:: Goal of the exercise ::
Each line of the entries that mentions the string "right" needs to be reported.
*** Input records ***
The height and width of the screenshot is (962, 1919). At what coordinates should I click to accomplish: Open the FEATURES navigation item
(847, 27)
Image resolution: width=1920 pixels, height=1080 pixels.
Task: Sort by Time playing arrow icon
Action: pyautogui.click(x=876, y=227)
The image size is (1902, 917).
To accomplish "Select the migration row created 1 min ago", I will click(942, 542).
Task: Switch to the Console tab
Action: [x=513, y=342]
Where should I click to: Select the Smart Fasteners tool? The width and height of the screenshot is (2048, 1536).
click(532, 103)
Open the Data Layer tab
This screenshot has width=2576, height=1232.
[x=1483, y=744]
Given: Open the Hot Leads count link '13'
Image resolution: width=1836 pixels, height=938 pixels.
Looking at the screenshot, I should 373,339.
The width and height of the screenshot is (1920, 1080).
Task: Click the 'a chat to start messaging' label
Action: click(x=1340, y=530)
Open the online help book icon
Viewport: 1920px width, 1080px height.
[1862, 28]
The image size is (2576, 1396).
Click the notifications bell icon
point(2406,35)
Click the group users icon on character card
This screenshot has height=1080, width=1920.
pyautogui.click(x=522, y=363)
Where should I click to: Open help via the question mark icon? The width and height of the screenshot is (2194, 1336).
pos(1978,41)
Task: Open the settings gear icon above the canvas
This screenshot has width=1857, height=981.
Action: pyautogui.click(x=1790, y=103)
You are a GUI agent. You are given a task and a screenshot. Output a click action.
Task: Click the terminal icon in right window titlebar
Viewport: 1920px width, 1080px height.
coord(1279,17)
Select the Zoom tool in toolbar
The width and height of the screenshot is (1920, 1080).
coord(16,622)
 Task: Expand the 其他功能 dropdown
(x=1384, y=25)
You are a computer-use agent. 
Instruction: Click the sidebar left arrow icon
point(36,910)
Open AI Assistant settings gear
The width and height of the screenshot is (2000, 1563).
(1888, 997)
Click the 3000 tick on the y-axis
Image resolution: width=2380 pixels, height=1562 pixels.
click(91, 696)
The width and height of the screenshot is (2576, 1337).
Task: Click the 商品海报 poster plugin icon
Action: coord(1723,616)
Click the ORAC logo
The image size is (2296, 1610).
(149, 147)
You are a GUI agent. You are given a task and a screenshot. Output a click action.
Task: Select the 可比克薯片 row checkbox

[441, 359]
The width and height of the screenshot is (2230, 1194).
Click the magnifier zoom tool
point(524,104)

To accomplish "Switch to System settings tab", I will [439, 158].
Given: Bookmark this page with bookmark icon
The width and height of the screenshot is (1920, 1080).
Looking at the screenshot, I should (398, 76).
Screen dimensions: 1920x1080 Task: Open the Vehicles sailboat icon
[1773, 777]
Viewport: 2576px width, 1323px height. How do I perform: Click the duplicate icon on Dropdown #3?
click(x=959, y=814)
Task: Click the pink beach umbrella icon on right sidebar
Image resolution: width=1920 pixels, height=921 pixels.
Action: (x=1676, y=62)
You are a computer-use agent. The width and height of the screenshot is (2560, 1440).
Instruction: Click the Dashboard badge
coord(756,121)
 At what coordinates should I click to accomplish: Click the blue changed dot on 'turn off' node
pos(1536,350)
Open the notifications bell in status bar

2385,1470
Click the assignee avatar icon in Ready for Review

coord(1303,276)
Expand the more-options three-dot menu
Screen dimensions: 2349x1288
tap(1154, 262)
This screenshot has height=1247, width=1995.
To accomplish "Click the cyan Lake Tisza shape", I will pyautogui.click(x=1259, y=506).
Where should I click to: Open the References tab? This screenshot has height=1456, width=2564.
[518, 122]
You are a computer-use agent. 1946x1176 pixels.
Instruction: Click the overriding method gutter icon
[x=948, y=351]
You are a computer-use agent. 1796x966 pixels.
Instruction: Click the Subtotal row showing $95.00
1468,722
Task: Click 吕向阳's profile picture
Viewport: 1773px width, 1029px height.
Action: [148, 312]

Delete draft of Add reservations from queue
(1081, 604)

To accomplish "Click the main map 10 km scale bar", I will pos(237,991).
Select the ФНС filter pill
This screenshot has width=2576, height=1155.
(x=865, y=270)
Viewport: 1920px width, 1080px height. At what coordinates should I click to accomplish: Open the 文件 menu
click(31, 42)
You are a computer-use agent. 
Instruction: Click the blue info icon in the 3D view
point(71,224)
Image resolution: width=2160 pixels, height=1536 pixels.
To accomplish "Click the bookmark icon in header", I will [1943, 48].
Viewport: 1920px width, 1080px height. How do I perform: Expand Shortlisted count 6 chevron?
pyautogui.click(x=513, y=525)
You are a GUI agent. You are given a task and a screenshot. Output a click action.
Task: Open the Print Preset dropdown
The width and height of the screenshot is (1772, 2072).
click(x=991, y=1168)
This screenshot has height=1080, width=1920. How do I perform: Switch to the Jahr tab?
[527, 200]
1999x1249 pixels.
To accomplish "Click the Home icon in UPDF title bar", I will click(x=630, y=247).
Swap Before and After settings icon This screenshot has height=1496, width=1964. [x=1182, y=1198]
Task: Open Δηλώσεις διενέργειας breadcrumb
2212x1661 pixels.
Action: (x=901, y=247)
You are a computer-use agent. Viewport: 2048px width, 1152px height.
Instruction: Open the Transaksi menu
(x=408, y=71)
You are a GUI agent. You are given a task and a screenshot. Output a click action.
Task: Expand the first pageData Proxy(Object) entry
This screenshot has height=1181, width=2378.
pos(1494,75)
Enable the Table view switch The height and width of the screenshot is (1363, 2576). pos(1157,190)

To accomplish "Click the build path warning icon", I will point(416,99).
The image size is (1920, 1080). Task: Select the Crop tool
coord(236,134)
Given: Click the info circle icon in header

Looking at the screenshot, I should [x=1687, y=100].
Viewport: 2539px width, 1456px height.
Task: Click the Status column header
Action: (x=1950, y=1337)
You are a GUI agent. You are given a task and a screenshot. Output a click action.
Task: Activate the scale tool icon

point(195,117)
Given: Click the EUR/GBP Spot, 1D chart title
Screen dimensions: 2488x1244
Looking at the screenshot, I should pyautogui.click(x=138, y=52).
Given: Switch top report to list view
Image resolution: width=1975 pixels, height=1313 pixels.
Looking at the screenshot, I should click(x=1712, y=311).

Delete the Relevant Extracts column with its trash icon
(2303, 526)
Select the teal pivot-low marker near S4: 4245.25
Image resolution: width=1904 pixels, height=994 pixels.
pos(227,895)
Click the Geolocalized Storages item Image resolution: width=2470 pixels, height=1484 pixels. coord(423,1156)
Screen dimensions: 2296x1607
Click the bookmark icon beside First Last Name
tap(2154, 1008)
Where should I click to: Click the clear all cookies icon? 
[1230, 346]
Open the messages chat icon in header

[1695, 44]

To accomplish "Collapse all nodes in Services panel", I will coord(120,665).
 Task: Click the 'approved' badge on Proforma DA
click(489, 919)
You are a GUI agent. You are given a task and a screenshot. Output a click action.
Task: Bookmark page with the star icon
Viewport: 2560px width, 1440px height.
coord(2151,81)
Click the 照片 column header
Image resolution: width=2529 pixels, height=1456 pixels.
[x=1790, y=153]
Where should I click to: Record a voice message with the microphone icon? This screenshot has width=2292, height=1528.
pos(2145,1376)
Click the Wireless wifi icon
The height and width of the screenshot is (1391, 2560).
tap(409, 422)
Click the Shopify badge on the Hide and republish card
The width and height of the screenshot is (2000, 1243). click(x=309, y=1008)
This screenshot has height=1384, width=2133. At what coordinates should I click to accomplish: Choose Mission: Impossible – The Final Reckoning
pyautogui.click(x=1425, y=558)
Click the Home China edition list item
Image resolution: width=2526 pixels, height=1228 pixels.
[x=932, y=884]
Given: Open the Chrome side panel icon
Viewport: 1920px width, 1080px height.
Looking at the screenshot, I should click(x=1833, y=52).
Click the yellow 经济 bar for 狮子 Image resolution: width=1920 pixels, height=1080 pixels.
***
:: Written response ::
Task: Click the terminal icon in right window titlebar
Task: Click the pink beach umbrella icon on right sidebar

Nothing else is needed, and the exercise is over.